(TEXT EXCERPT):

-- -- --

Bear with me if I say that this movie and novel are an extension of the theme of 3 wonderful novels, The Magus, Steppenwolf and Zorba the Greek. Those novels explore younger men, all intellectuals, who live in their heads and cannot connect to their emotional self. In each, a mysterious figure intervenes and literally shakes up their world so dramatically they realize they are only half living, meaning they are half dead. Each is redeemed.

Death in Venice takes the dilemma of those 3 men and ages it without intervention. We see the protagonist, a successful composer, having a breakdown. Perhaps it is partially his physical health but more than that, he has become increasingly melancholy. He is only an observer, detached and slowly drowning in misery.

On advice he takes leave for his health and goes alone to Venice to a grand seaside hotel, teeming with life vividly portrayed by noisy chaotic running children, vital and energized. They are his opposites. And as Venice descends into an epidemic of cholera, he descends into an unconscious projection of his dead, youthful self and totally succumbs to a slowly, but ever growing obsession with a magnificent young boy/man.

-- -- --

(INSTRUCTION):
Print the part of the Death in Venice review above that begins at "On advice he" and stops after "magnificent young boy/man.", copying it word for word.

(DATASET EXTRACT):

-- -- --

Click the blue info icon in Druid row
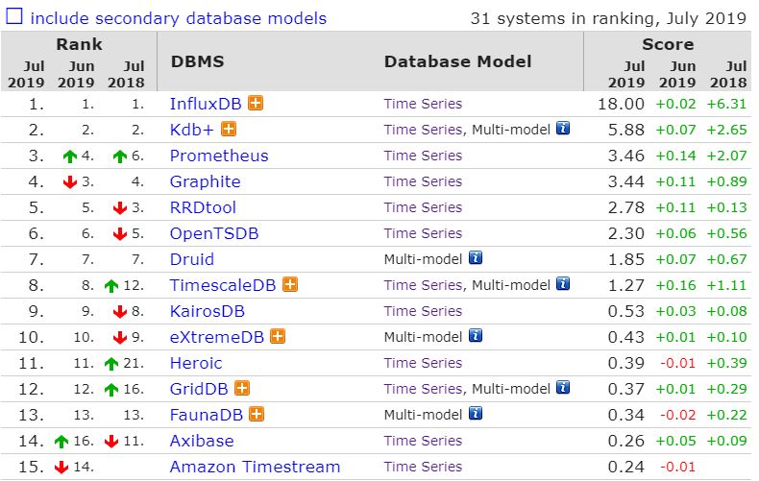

-- -- --

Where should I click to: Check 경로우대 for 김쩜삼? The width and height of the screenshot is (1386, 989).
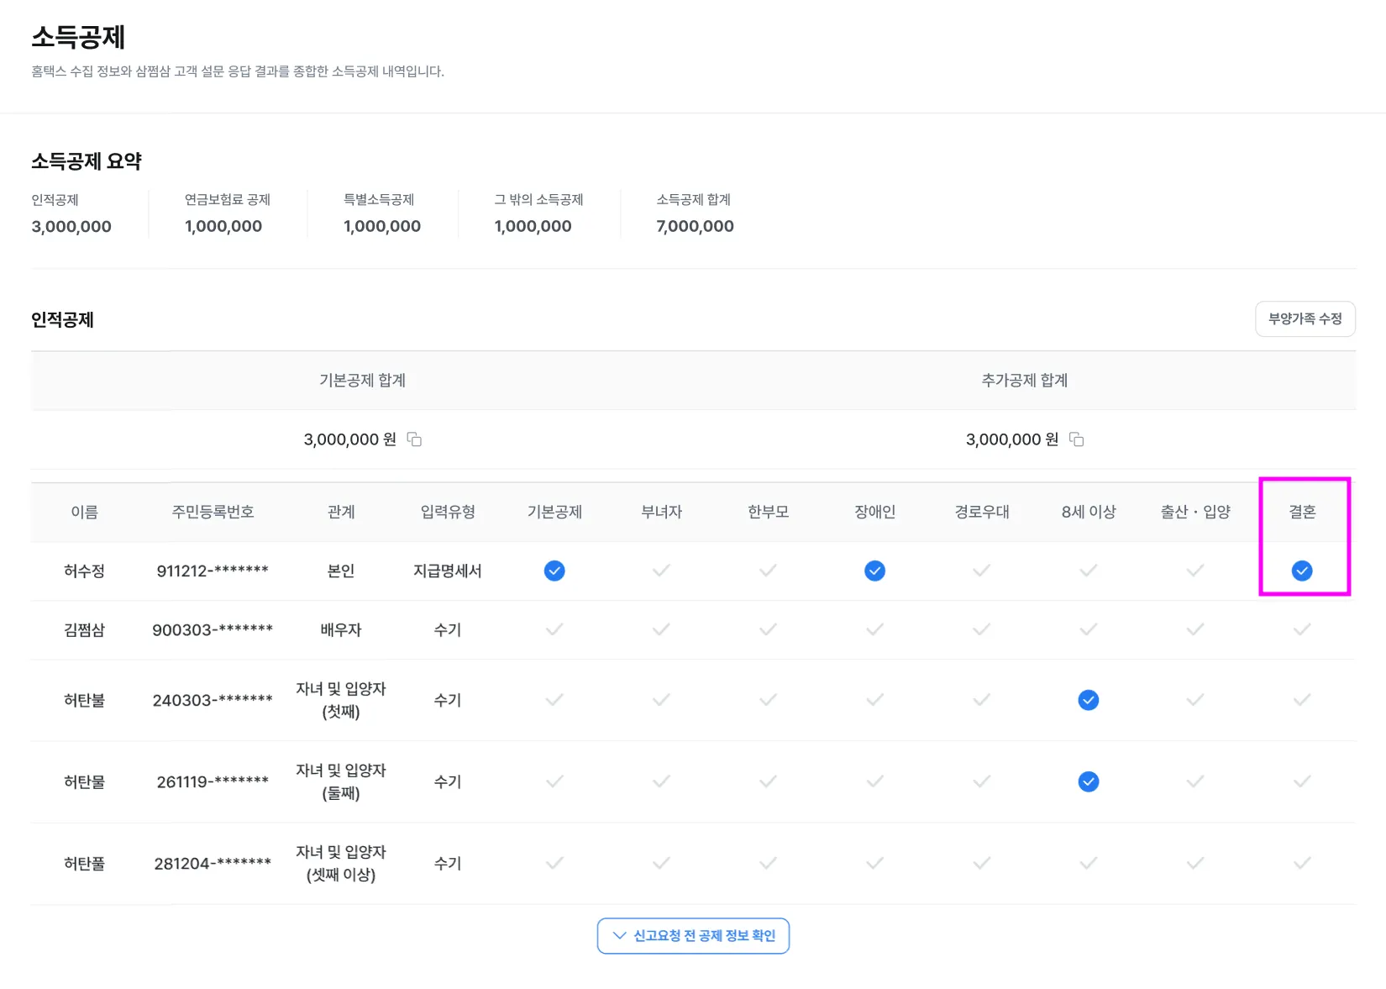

-- -- --

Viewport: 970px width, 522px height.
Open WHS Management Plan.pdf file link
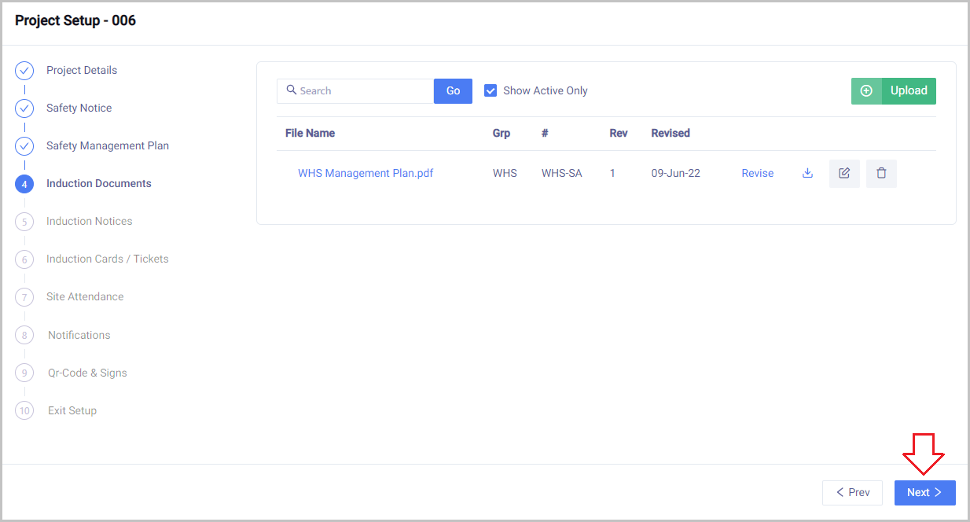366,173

-- -- --

(FINAL RESULT):
On advice he takes leave for his health and goes alone to Venice to a grand seaside hotel, teeming with life vividly portrayed by noisy chaotic running children, vital and energized. They are his opposites. And as Venice descends into an epidemic of cholera, he descends into an unconscious projection of his dead, youthful self and totally succumbs to a slowly, but ever growing obsession with a magnificent young boy/man.